Quasi tutti conoscono, almeno di fama, il museo di Capodimonte, a Napoli, situato nella reggia che fu costruita per volontà di Carlo III di Borbone, e che ospita, tra l’altro, la celeberrima collezione Farnese.
Ma sono molti di meno quelli che, al di fuori del territorio cittadino, conoscono il magnifico bosco ai cui margini il museo sorge.
Concepito inizialmente come riserva di caccia reale, trasformato in seguito in giardino all’inglese, il Real Bosco di Capodimonte è una grande e splendida area verde di circa 134 ettari e di grande varietà botanica, costellata da prati e da edifici storici, percorsa da una rete di viali oggi frequentati da ciclisti e podisti, e ricca di alberi secolari.
Come ha a che fare questo con il cibo, visto che qui di cibo si parla?
Confesso la mia profonda ignoranza, ma ho scoperto solo di recente che, oltre a possedere un’innegabile bellezza, il bosco ha avuto in passato molteplici finalità produttive. La più nota è quella legata all’arte della porcellana, praticata nella Real Fabbrica di Capodimonte; ma intere aree erano destinate alla coltivazione, e lo sono rimaste a lungo, fino alla decadenza seguita alla Seconda Guerra Mondiale.
Sembra perciò logico e lungimirante che il vasto progetto di riqualificazione e valorizzazione del bosco attualmente in corso, che prevede, tra l’altro, il restauro e la rifunzionalizzazione degli edifici che si trovano al suo interno, miri anche a far rinascere le attività che possono esserne la ricchezza: la manifattura della porcellana, appunto, e l’agricoltura.

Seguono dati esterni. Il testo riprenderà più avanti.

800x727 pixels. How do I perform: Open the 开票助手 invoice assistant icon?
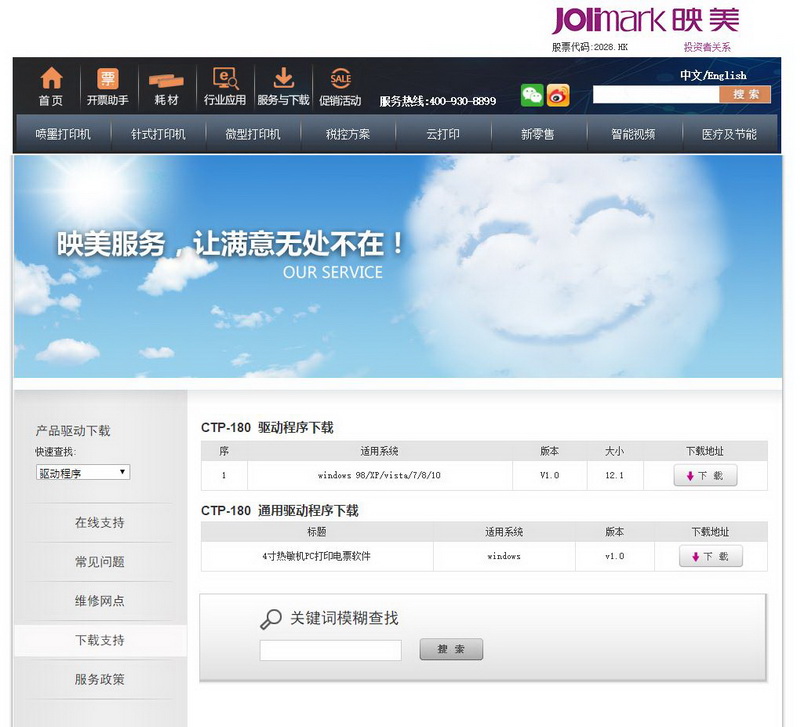108,84
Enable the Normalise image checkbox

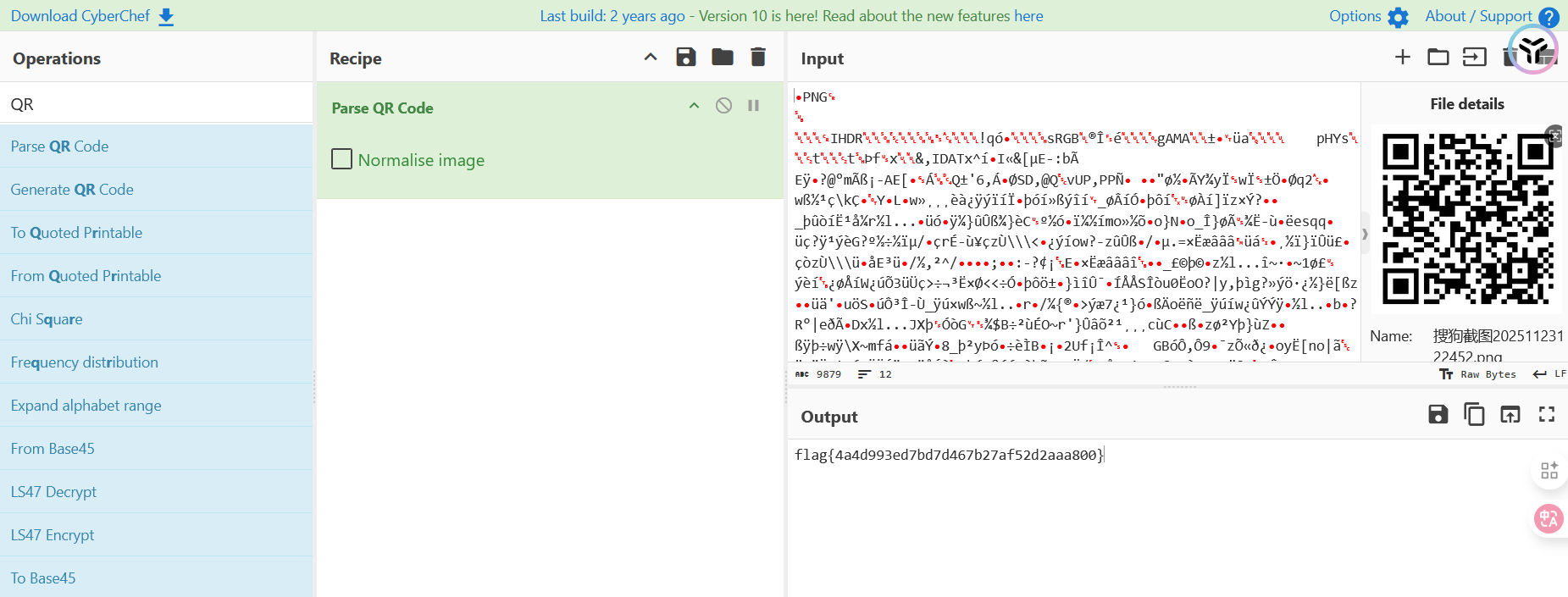(x=342, y=159)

Il progetto, elaborato da Guido Gullo, direttore del Real Bosco di Capodimonte, Patrizia Nicoletti, della Direzione Regionale per i beni culturali e paesaggistici della Campania, e Salvatore Barletta, Direttore dei Sistemi Informativi della Soprintendenza per i Beni Ambientali e Architettonici di Napoli e Provincia, include infatti una collaborazione con Slow Food Campania e con Lande srl, società specializzata nel ripristino e nella cura del verde storico e urbano, che ha già condotto ad un bel risultato. Al momento sono stati destinati alla coltivazione i 2000 ettari della Masseria Torre, un meraviglioso giardino con l’atmosfera appartata e raccolta di un chiostro verde, sviluppato intorno a un gigantesco e plurisecolare lauro canfora.

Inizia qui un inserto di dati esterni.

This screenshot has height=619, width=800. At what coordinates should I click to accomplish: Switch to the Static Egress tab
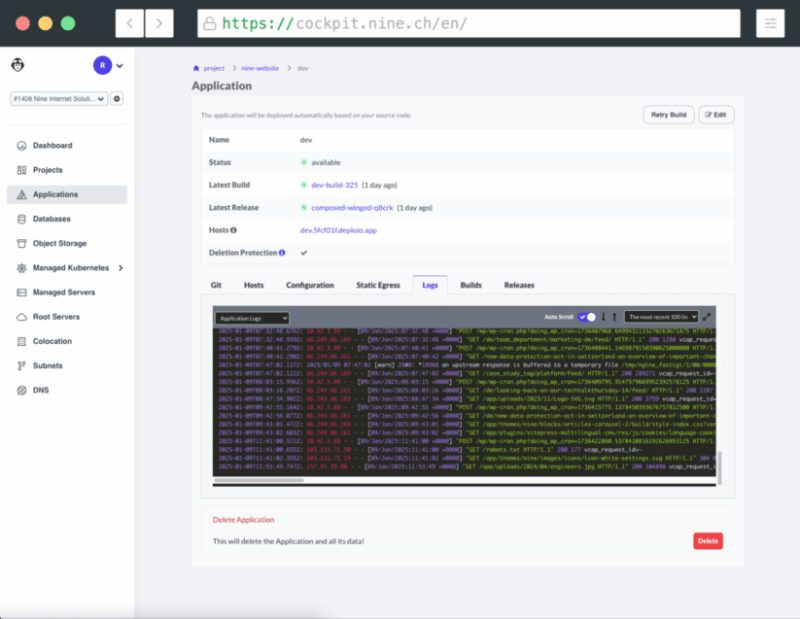(x=378, y=285)
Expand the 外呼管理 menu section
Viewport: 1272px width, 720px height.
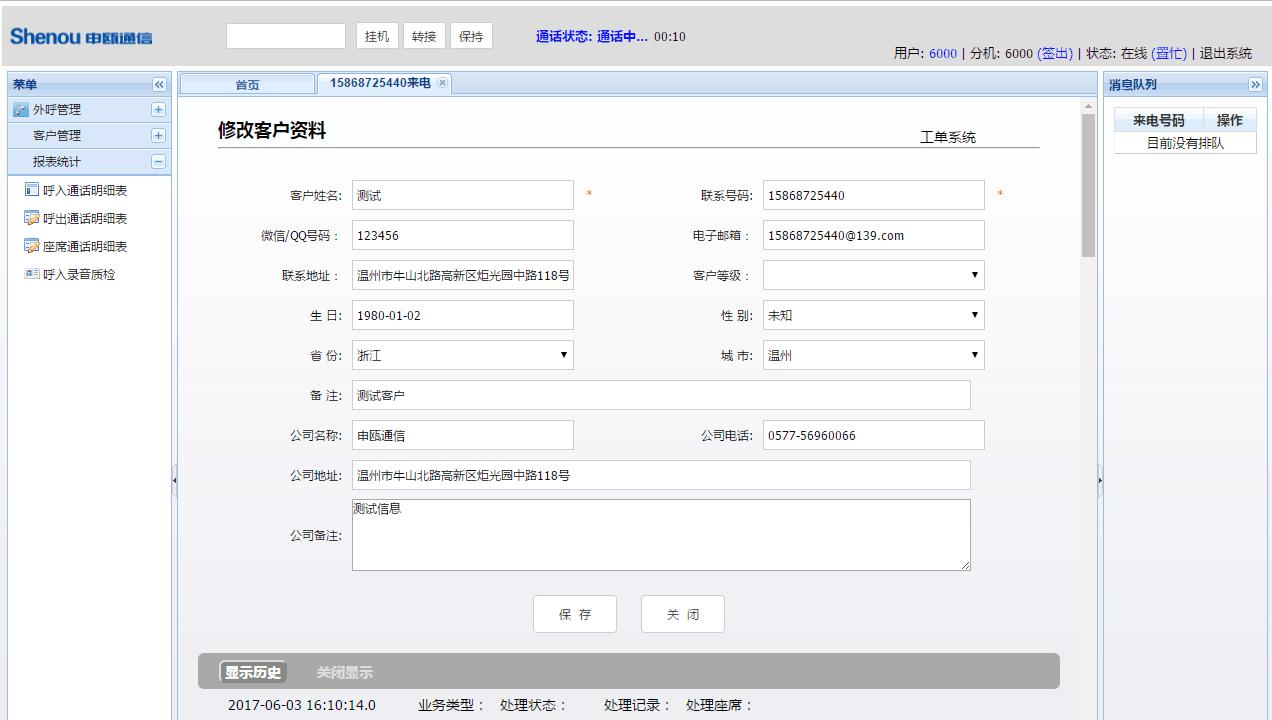tap(156, 110)
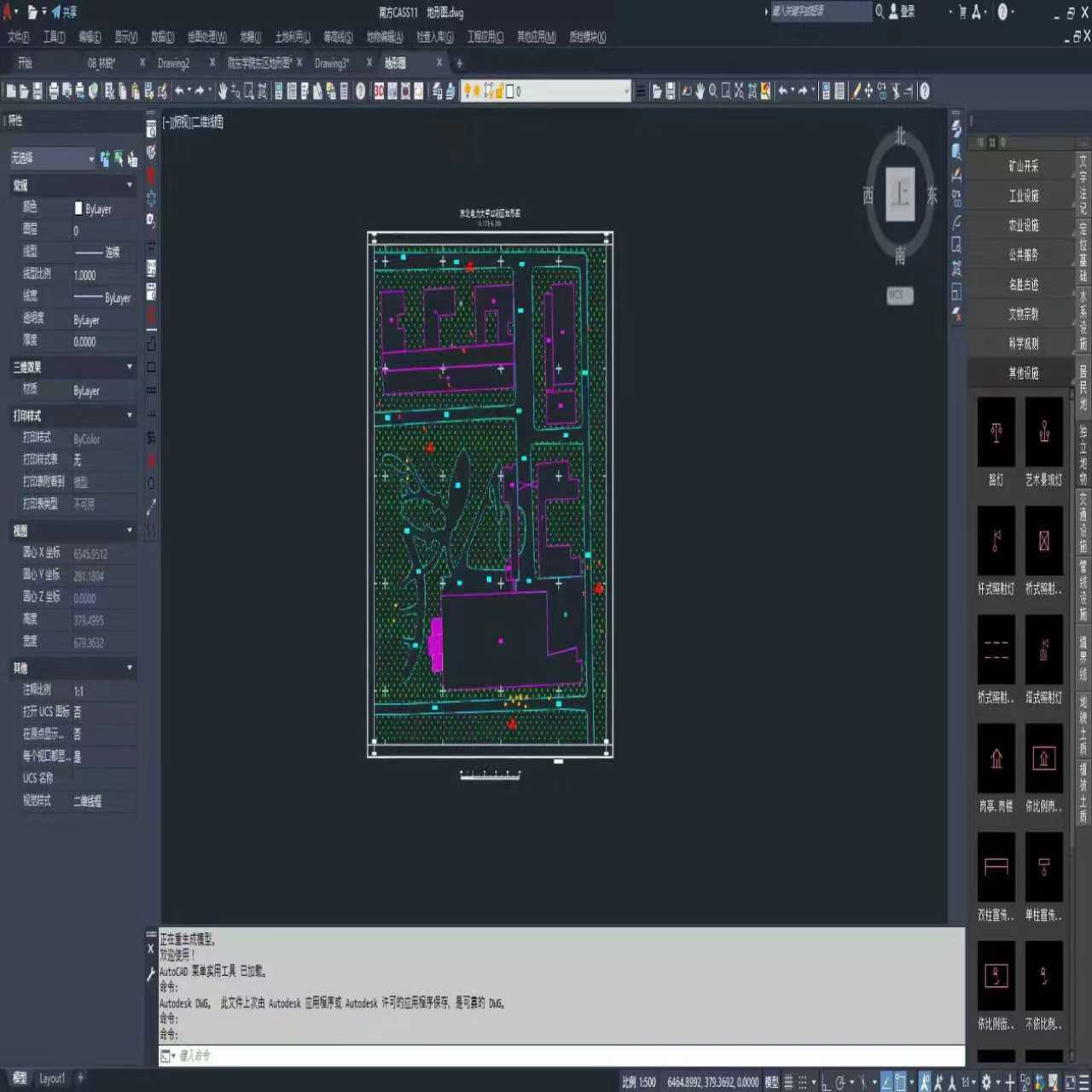This screenshot has width=1092, height=1092.
Task: Toggle ortho mode in the status bar
Action: pos(826,1082)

Nel tentativo di far rivivere gli orti e i frutteti che furono dei Borboni prima e dei Savoia poi, in quello che fu uno dei “giardini delle delizie” settecenteschi del vasto parco, sono stati piantati prodotti tipici del territorio e/o presidi Slow Food come le papaccelle, i pomodori san Marzano, i fagioli cannellini “Dente di morto” di Acerra, le pere spadone, mele annurche, agrumi.

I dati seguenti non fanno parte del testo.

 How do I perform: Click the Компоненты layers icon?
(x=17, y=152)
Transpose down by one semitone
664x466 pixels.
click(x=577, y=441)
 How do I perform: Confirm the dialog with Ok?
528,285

I primi raccolti hanno dato buoni frutti (è il caso di dire) e i prodotti verranno destinati alla trasformazione e alla conservazione, con l’obiettivo di commercializzarli all’interno del bosco stesso, magari in accattivanti confezioni di porcellana di Capodimonte, per la gioia dei visitatori cittadini e dei turisti, nella speranza nemmeno tanto remota che il Real Bosco di Capodimonte possa autofinanziarsi e autogestirsi.
Speranza che mi sento di condividere, considerando gli sforzi fatti finora malgrado i soliti ostacoli burocratici e finanziari: mancavo dal bosco da molti anni e lo ricordavo poco accogliente e malsicuro. Ho visto, adesso, un’area verde curata e vitale, animata e sicura, con poliziotti a cavallo, edifici già restaurati o in corso di restauro grazie alla partecipazione di soggetti pubblici e privati, come il Corpo Forestale dello Stato, e una grande dedizione da parte di chi del bosco si occupa, oltre all’entusiasmo che nemmeno l’eterna lotta contro la scarsità di fondi e l’indifferenza riesce a spegnere.